Heterologous enzyme expression in E. coli often experiences nuanced activity and substrate preferences. Our aim was to study 14 catechol O-methyltransferases (COMT) individually and in combination with a tryptophan decarboxylase (PsiD) to determine the preferred metabolic route towards the synthesis of the naturally occurring hallucinogen, 5-MeO-DMT. An intermediate in the pathway, 5-hydroxytryptophan (5-HTP), can either be decarboxylated first by PsiD and methylated second by COMT (Route 1), or methylated first and decarboxylated second - both routes leading to the production of 5-MeO-tryptamine. To determine the preferred metabolic route in E. coli BL21star^TM(DE3), we cloned a 4 member mutant T7 promoter library for each of the 14 COMTs individually and in combination with PsiD (polycistronic configuration). Individual colonies of BL21 star^TM(DE3) expressing the promoter library (xx⁴) were grown in a semi-defined medium (AMM) and supplemented with pertinent intermediates.

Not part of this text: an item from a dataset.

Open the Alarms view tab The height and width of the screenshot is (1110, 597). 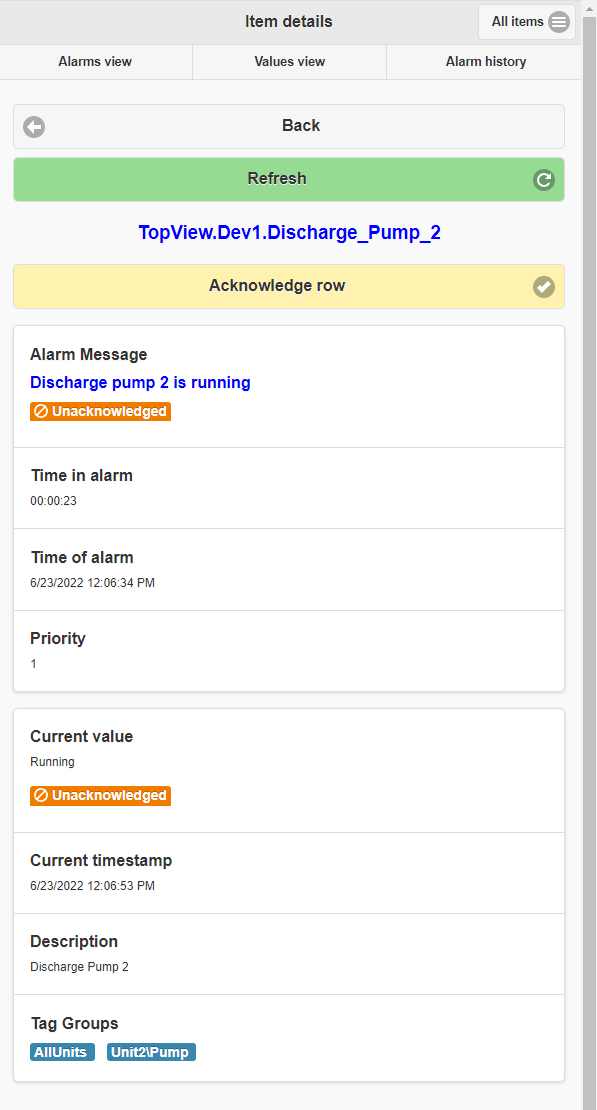[x=96, y=62]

The fermentation-based screening was carried out in 48-well plates over 48h at 37ºC. The samples were centrifuged and supernatants were analyzed by HPLC-MS. The data suggests that COMTs prefer 5-HTP over serotonin as a substrate while PsiD is able to decarboxylate 5-HTP and 5-MeO-tryptophan equally well. Pairing this information in the context of the biosynthetic routes available leads to a clearly preferred metabolic route which will guide the use of COMTs and PsiD in the development of extended pathways towards various tryptamine natural products.